琴葉中は、成績評価まで自校で行う「完結型」となるのが特徴だ。地域の学校に籍を置いたまま、市内3か所にある教育支援室や民間のフリースクールに通うケースとは異なる。
年間の授業時数は770時間を想定。午前9時半登校で始業を遅らせ、下校も早めにするなどし、標準的な学校の年間1015時間より余裕を持たせる。
そのうえで「総合的な学習」の時間を拡充するほか、異学年の授業も受けられるようにするなど個々の課題に寄り添う教育メニューを提供する。各教科13人、養護2人と教職員も手厚く配置し、基礎学力のフォローや体調面でも支援を充実させる。
中2階に「隠れ家」
平屋(約500平方メートル)の校舎は木目調で温かさを演出し、教室間の仕切りを可動式にして多様な空間をつくれるよう工夫した。「安心安全な居場所」を意識し、ラグを敷いてクッションを置いたスペースや、「隠れ家」をイメージした中2階もあり、教室に入れない場合に廊下から授業に参加できる窓も設けている。

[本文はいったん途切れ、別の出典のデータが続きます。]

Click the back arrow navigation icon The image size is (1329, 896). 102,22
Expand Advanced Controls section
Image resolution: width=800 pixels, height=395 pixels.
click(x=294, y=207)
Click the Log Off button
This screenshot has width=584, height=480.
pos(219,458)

通学エリアは市内全域。今春は応募した53人から面談などを経て1~3年の計36人を迎え、今月21日に開校式を行う。
松本真市長は「最終的に不登校が減ることが重要だ。義務教育の課題を乗り越える大きなチャレンジになる」と強調。石井郁樹校長は「教職員や生徒が一緒になって優しい雰囲気の学校にしていければ」と話す。